The two stars share an important connection, as Poitier became the first Black man to win a Best Actor Oscar in 1964, for his work in Lilies of the Field.
While Hattie McDaniel and Whoopi Goldberg won Best Supporting Actress Oscars in 1940 and 1991, respectively, Berry was the first Black woman to win the Best Actress Oscar in 2002. To this day, Berry is the only Black woman to take home the award.
"'A tiny bit of myself is lost when my friends are gone,' Sidney Poitier wrote in his book LIFE BEYOND MEASURE. My dear Sidney, an enormous part of my soul weeps at your passing," Berry wrote in her post, next to a black and white portrait of the two. "In your ninety-four years on this planet, you left an indelible mark with your extraordinary talent, paving the way for Black people to be seen and heard in the fullness of who we are. You were an iconic trailblazer; yours was a life well lived."
"I grew up idolizing you and will always remember the day when I first met you," she continued. "It is the only time in my life when I’ve been rendered speechless! There I sat, with my words glued together, and you were as gracious and charming then as you would be during our decades of friendship to follow. Rest in peace, beloved Sidney. You are and always will be the true measure of a man."
In a joint interview with The Hollywood Reporterin 2010, Berry and Poitier reflected on the actress' big win, which came the same night that the actor was given the Academy Honorary Award.

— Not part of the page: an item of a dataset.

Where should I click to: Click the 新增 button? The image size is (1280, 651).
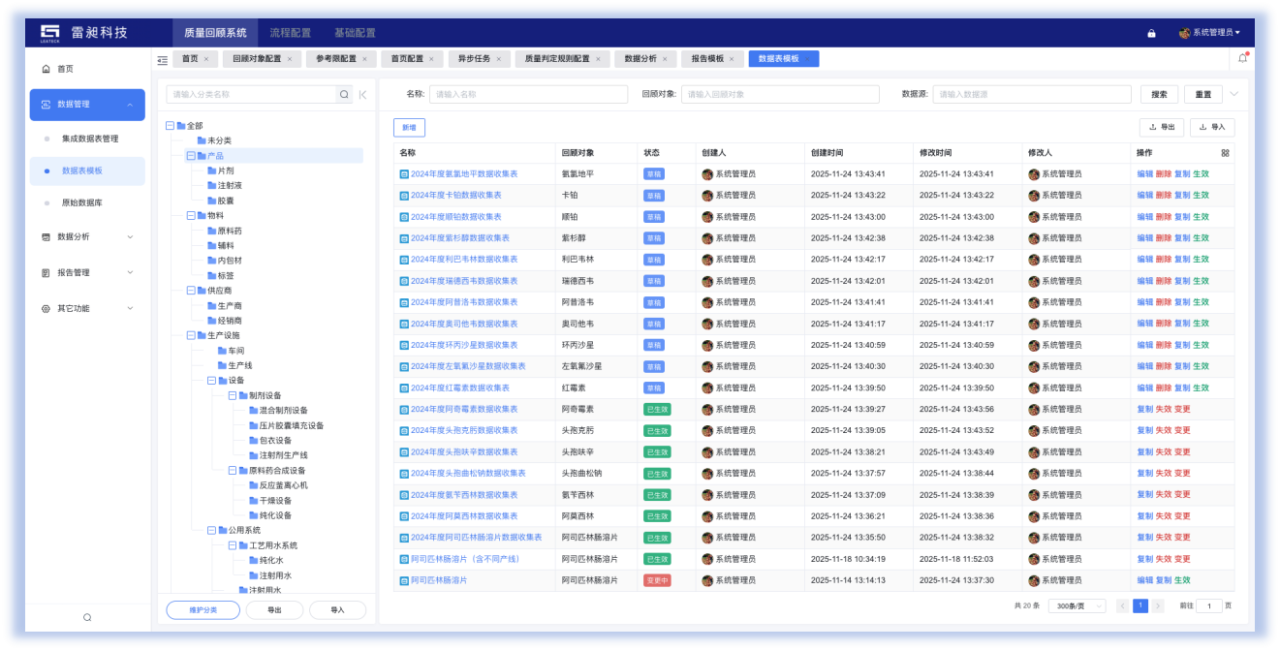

"I was out of my mind, semi-conscious," Berry recalled of the night she won for her role in Monster's Ball. "But it was almost as if Sidney had a light on his head because he was in the balcony and I saw him standing up, and I have that very clear memory."
Poitier "was elated" by Berry's win, telling the outlet, "You have to understand what an important moment it was. We are all still looking for fundamental acceptance."
Even before her Oscar win, Poitier told THR, he was "impressed by [Berry] all her career," adding, "She has a presence, and it registers onscreen; she is multidimensional."
It was a mutual admiration, as Poitier is someone that Berry had long looked up to.
"As a young Black woman, it’s sad to say, I didn’t always have a real positive image of what a Black man was. My father left when I was young, and it was a very abusive situation," she said. "To see a man like Sidney, with such grace and dignity, inspired me. I held myself to a higher standard than I would have without him."